TO AMEND THE CODE OF LAWS OF SOUTH CAROLINA, 1976, BY ADDING SECTIONS 16-15-150 AND 16-15-160 SO AS TO DEFINE AND PROHIBIT DISSEMINATING INDECENT CRIME MATERIAL TO MINORS AND TO PROVIDE PENALTIES.

Be it enacted by the General Assembly of the State of South Carolina:

SECTION 1. The 1976 Code is amended by adding:

"Section 16-15-150. The following definitions are applicable to Section 16-15-160 of this chapter:

(1) `Minor' means a person less than seventeen years old.

(2) `Trading card' means a card, souvenir card, playing card, or game card commonly known as a trading card.

(3) `Heinous crime' means murder, assault, kidnapping, arson, burglary, robbery, rape, or other sexual offense.

(4) `Heinous criminal' means a person who has been convicted of a heinous crime or who has been found not criminally responsible by reason of mental disease or defect for criminal conduct concerning the commission of a heinous crime.

(5) `Harmful to minors' means that quality of any description or representation in whatever form of a heinous crime, an element of a heinous crime, or a heinous criminal, when it:

(a) considered as a whole, appeals to the depraved interest of minors in crime; and

(b) is patently offensive to prevailing standards in the adult community as a whole with respect to what is suitable material for minors; and

(c) considered as a whole, lacks serious literary, artistic, political, and scientific value for minors.

Section 16-15-160. (A) A person is guilty of disseminating indecent criminal materials to minors when, with knowledge of its character and content, he sells or loans to a minor for monetary consideration any trading card which depicts a heinous crime, an element of a heinous crime, or a heinous criminal and which is harmful to minors.
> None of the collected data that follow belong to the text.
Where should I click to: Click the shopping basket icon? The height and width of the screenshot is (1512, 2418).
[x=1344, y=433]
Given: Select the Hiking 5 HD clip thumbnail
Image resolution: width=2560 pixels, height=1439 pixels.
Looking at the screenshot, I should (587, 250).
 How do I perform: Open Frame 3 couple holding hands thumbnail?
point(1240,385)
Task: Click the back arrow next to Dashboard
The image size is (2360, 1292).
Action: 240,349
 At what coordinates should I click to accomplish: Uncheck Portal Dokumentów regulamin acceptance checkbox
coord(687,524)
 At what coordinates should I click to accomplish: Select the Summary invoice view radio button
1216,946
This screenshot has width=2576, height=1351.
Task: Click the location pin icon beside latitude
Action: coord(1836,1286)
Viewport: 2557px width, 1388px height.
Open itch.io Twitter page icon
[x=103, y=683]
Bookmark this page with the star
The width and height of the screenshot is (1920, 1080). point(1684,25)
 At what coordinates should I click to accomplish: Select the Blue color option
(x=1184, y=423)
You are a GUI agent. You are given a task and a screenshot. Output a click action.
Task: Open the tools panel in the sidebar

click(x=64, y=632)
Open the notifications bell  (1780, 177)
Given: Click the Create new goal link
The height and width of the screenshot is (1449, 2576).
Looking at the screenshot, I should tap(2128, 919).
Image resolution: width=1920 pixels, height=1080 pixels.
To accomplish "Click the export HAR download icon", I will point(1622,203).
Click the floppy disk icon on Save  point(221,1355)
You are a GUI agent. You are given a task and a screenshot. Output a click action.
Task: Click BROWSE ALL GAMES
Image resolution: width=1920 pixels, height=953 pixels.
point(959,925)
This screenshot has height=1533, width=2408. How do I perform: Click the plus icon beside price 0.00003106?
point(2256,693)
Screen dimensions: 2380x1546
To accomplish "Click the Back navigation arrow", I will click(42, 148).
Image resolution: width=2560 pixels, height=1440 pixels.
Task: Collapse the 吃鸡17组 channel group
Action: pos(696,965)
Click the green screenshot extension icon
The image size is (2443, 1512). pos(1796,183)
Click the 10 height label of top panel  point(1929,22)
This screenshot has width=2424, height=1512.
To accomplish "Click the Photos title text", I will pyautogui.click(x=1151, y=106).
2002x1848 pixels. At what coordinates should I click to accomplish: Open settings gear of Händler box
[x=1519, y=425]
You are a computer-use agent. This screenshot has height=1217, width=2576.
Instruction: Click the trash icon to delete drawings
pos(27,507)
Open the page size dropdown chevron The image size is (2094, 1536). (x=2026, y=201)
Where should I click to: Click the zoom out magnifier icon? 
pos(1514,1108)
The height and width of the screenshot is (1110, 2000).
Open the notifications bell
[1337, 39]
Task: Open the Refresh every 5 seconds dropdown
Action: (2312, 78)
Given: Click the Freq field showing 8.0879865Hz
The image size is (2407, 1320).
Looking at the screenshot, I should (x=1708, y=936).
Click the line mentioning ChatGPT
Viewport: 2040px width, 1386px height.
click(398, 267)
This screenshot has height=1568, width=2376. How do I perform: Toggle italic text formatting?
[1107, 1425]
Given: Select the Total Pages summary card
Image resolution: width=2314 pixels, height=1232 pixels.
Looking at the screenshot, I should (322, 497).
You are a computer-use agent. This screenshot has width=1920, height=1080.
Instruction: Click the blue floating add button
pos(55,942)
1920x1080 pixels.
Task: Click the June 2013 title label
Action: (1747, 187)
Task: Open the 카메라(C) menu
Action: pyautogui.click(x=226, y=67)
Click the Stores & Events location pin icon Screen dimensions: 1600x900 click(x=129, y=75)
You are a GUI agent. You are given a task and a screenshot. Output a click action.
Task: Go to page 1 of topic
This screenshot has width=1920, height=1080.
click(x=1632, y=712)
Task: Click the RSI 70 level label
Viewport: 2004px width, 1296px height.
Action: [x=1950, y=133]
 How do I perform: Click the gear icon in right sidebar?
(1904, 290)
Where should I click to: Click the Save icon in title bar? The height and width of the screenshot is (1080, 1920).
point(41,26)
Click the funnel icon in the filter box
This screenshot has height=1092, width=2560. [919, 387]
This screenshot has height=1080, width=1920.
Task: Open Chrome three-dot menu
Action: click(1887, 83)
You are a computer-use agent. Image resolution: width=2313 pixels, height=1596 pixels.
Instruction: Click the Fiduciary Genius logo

Upon conviction, the person must be imprisoned not more than one year or fined not more than two hundred dollars.

(B) A person who engages in the conduct proscribed by subsection (A) of this section is presumed to do so with knowledge of the character and content of the material sold or loaned.

(C) In a prosecution for disseminating indecent crime material to minors, it is an affirmative defense that:

(1) the defendant had reasonable cause to believe that the minor involved was seventeen years old or more; and

(2) the minor exhibited to the defendant a draft card, driver's license, birth certificate, or other official or apparently official document purporting to establish that the minor was seventeen years old or more."

SECTION 2. This act takes effect upon approval by the Governor.